Country: United StatesMake: Subaru
Hi,
1. a couple of possibilities come to mind. The most obvious to me, is brake pads worn to wear indicators, and the indicators are doing their job - giving you an audible warning as they scrape against the spinning rotor. They may have been close before, but towing the trailer wore the pads down quickly to a point where the wear indicator (metal tab on the pads) started scraping the rotor.
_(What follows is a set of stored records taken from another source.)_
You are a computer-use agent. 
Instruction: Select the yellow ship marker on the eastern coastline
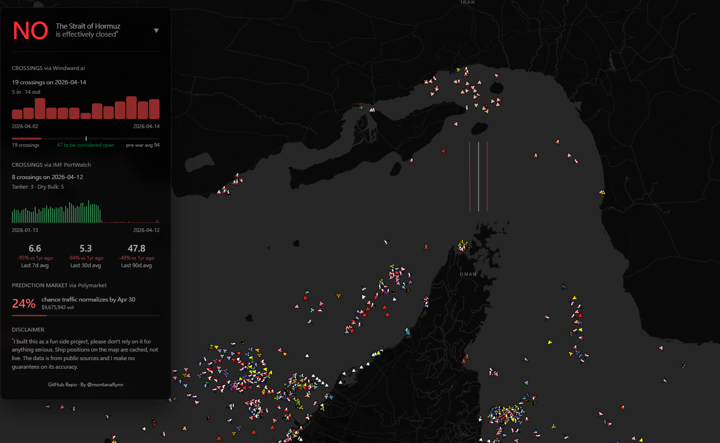click(x=602, y=192)
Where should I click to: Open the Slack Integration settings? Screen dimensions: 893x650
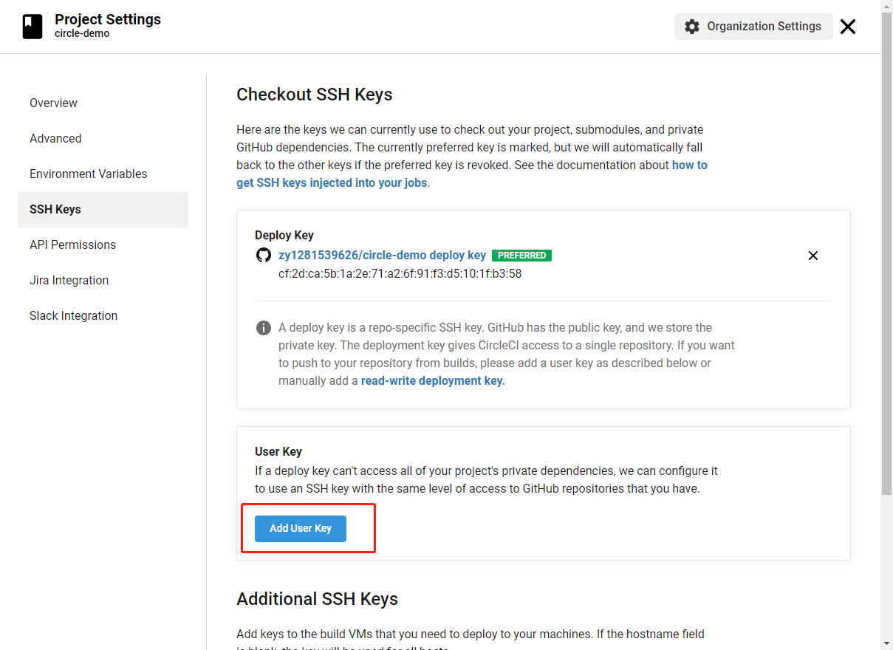point(73,315)

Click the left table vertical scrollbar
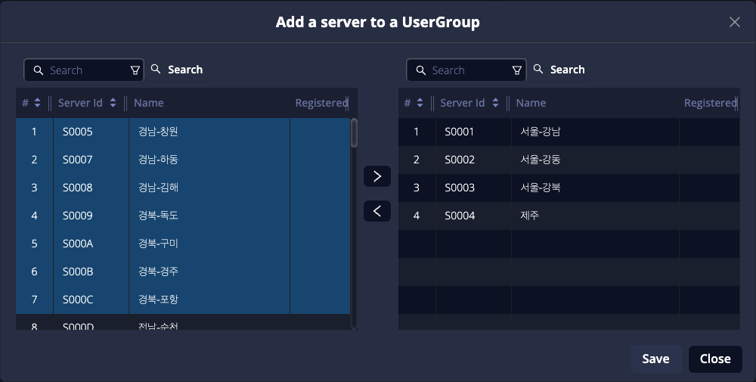pyautogui.click(x=354, y=133)
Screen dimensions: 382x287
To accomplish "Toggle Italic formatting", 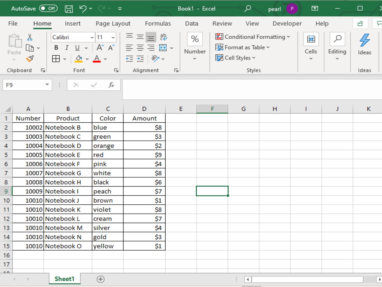I will coord(66,48).
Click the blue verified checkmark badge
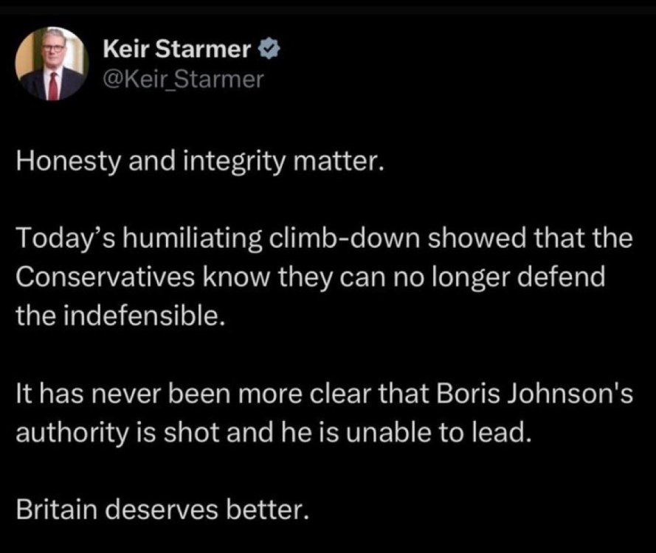Viewport: 656px width, 553px height. 268,50
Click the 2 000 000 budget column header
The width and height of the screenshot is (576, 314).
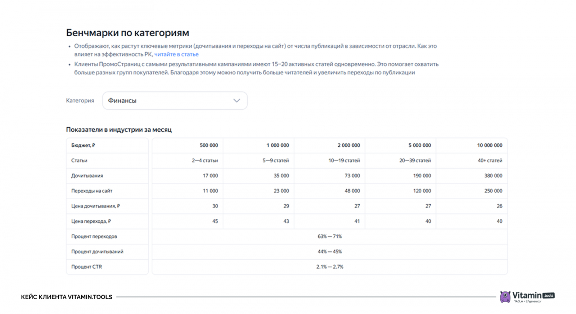(x=348, y=145)
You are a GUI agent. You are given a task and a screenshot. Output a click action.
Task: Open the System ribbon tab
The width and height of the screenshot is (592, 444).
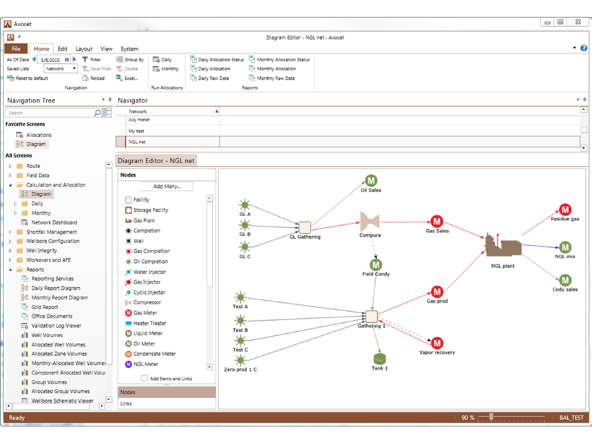(128, 49)
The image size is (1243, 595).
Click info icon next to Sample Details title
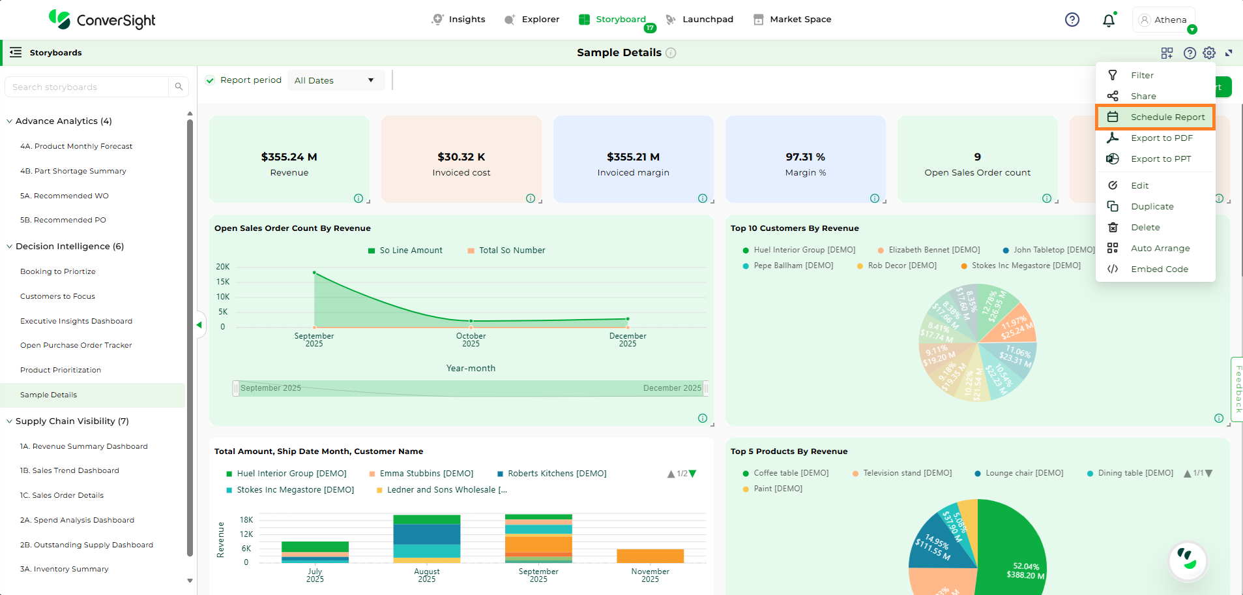(671, 53)
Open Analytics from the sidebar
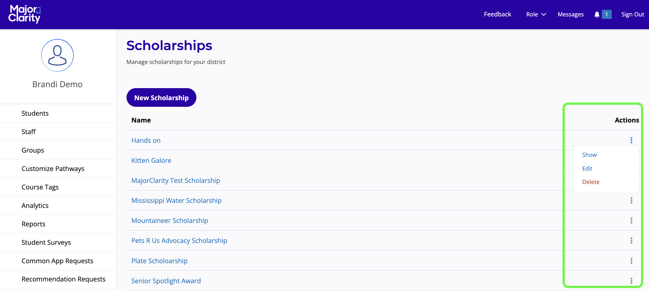Image resolution: width=649 pixels, height=291 pixels. pyautogui.click(x=35, y=205)
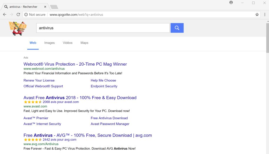The width and height of the screenshot is (269, 154).
Task: Click inside the antivirus search field
Action: point(103,28)
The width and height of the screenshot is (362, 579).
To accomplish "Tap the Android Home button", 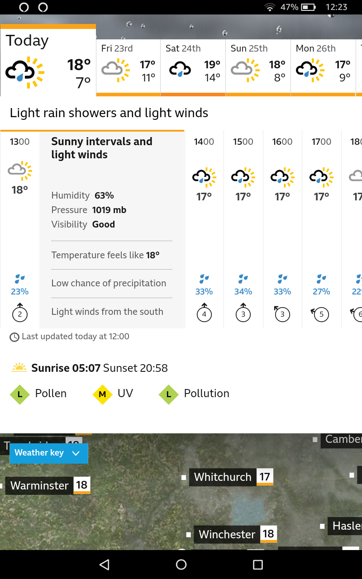I will [x=181, y=565].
A second possibility is a bad wheel bearing, although it usually makes more of a rumbling sound. Heavy trailer hooked up to the car may have put enough extra load on a worn wheel bearing to make it quickly get worse. A bearing that has play could allow the brake rotor to ride crooked, letting it rub against a metal splash shield. I would expect the noise to go away or diminish when brakes are applied, because the force of the brake pads squeezing the rotor would try to straighten it out. This is much less likely but a possibility nonetheless. Is there any roaring or rumbling sound present?
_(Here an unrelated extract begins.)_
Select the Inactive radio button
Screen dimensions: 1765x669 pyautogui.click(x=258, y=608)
2. I would check the brakes before your long trip. The wear indicator usually starts making noise when there is still some brake lining left on the brake pads.
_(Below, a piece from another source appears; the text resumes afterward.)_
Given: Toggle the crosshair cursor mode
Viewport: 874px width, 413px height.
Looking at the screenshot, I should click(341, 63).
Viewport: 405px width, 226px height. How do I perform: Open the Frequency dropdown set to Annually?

If you take it to a shop and they can't find anything wrong with the pads, have them look for bearing play.
3. As I said, towing a trailer puts more load on the brakes and may have been "the last straw" for already worn brake pads. It would explain it very nicely.
If you take it to a shop, they can run the car on a lift with the tires off the air, in gear, and listen to each wheel bearing or other parts near them, with a mechanics stethoscope.
The brake pad lining on new pads is roughly 3/4" if not more. The wear indicators make contact somewhere around 2/32 or so, they are extremely crude.
Depending on your wheel design, you may be able to see the outer pad through an opening on the wheel.
Jan
Experience: 10 years of active Subaru ownership and club memberships, modifications, repairs..
Thank you- very helpful! There is no roaring/rumbling sound. I had wondered about the wear indicator, but wasn't sure that it would make a noise even when the brakes weren't employed. We will have this into the shop in the morning and hopefully they will have us on our way.